Your linux installation probably includes a file /etc/services with a
list of ports useful on Linux machines. From my /etc/services:

auth            113/tcp         authentication tap ident
printer         515/tcp         spooler         # line printer spooler
x11             6000/tcp        X               # the X Window System

So you probably have an identd listening on port 113, lpd listening on
515 and X Windows listening on 6000 (this is your.machine:0.0). A
netstat -p (like I explained above) would show you that.


> After googling for "Port 515" I found out this is a printer daemon
> (lpd) and I dont want others to be able to connect to it, is there
> a way to block it so only 127.0.0.1 will able to connect to it ?
> (ipchains ?)

Yes.

Here's a simple rule (untested, so please test it) not allowing anything
from ppp0 (assuming you connect externally with a modem) to connect to these
ports:
ipchains -A input -i ppp0 --dport 515 -j DENY -l
ipchains -A input -i ppp0 --dport 6000:6063 -j DENY -l
ipchains -A input -i ppp0 --dport 113 -j DENY -l

(note that the last rule, barring ident, will sometime give you trouble if
you're trying to run a mail server or an IRC client on your machine, because
these things may insist that you run a responsive ident client).

What I actually do instead is to block all ports, except only a few which
I allow. But I'm really paranoid :)

> Googling for port 6000 tells me it is a remote X server, others
> can connect to it ?

Right...

> I also run an Identd application for IRC ident and that should be port 113.

So you already know the answers, so why ask? :)

> I need port 113 and 25 open, about the printer daemon... I need it to
..
> Port 25 is important for my mail, and I need it too.

Are you sure you need port 25 open?
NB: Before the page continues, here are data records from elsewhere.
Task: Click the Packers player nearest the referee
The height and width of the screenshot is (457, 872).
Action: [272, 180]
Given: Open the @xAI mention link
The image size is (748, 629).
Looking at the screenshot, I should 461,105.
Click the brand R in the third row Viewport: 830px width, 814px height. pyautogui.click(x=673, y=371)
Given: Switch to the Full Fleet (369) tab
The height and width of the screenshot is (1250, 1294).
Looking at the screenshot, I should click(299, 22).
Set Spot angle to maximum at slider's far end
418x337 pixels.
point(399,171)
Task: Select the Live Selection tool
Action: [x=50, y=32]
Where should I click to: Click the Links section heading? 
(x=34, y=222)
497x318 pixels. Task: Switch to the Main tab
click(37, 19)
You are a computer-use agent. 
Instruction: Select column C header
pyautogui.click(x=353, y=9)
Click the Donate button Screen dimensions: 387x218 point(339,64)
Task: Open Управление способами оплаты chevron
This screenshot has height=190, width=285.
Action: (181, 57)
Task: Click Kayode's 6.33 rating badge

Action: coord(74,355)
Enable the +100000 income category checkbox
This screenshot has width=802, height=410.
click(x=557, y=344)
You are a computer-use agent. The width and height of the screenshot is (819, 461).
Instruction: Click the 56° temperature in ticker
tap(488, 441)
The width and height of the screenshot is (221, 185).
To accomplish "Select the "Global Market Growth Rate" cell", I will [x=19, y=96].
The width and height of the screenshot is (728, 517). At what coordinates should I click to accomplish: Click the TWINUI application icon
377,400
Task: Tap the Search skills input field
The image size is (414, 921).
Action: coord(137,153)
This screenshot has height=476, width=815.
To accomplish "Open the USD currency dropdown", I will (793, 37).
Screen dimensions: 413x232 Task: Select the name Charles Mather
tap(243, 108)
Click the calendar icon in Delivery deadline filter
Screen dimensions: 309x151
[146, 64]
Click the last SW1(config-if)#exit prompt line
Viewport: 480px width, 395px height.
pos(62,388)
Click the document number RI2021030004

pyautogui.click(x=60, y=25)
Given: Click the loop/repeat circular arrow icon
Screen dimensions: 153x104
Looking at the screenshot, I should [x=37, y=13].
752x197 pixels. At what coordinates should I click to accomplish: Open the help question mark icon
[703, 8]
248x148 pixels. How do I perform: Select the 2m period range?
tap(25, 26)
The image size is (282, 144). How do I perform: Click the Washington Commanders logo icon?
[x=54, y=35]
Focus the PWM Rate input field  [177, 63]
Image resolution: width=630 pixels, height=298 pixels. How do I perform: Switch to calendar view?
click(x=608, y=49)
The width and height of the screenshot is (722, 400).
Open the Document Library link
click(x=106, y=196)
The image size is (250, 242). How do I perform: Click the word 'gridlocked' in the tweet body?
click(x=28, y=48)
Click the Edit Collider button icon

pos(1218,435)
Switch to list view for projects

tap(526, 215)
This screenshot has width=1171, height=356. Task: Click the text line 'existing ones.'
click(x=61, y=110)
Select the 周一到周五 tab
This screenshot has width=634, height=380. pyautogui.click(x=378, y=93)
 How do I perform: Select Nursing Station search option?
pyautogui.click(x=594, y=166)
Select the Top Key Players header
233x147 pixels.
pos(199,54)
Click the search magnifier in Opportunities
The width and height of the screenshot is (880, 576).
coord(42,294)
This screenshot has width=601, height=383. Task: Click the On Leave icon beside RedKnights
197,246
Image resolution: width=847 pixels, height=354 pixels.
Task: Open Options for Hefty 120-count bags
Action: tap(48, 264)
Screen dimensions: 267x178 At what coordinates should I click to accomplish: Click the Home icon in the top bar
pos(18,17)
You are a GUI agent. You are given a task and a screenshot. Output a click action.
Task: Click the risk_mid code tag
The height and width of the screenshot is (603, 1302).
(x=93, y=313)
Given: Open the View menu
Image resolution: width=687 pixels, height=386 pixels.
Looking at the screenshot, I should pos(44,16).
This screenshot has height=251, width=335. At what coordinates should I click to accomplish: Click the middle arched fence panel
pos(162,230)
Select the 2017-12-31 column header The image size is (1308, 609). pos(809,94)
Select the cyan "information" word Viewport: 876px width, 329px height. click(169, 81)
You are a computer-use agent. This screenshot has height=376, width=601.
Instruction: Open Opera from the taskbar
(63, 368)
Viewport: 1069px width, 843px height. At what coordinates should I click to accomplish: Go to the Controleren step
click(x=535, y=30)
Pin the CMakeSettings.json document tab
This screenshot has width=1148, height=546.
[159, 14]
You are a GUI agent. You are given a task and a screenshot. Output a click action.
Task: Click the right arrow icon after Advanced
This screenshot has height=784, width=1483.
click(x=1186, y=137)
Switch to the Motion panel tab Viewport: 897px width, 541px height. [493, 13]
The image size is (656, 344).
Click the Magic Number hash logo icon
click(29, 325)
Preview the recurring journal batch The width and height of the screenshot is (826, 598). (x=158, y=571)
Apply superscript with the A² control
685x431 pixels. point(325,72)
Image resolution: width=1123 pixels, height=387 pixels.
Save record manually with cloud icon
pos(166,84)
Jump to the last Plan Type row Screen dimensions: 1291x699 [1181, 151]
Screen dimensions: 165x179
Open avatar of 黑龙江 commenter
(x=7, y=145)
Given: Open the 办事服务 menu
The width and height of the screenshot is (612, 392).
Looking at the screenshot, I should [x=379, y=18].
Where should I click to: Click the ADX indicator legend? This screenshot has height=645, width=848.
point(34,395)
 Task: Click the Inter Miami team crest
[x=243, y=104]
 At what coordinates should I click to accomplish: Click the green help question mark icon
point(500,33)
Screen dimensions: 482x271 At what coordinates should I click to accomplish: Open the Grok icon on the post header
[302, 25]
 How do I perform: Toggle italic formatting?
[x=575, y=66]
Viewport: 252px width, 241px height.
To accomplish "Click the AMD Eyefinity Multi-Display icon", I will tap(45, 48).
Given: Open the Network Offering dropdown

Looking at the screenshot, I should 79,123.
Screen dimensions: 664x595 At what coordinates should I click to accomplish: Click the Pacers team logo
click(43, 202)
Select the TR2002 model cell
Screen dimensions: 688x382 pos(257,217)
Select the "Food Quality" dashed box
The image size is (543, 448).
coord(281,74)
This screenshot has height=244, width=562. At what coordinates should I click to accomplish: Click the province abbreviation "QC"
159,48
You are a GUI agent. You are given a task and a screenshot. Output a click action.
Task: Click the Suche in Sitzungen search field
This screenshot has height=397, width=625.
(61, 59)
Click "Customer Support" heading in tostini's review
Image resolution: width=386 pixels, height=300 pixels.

Why? Are you trying to run a mail
*server* on your machine?

> So what I don't need is port 25 and 113 , X server (is this xfs?) should

No, xfs is the X *font* server.

-- 
Nadav Har'El                        |     Saturday, Apr 27 2002, 15 Iyyar 5762
[EMAIL PROTECTED]             |-----------------------------------------
Phone: +972-53-245868, ICQ 13349191 |Preserve wildlife -- pickle a squirrel
http://nadav.harel.org.il           |today!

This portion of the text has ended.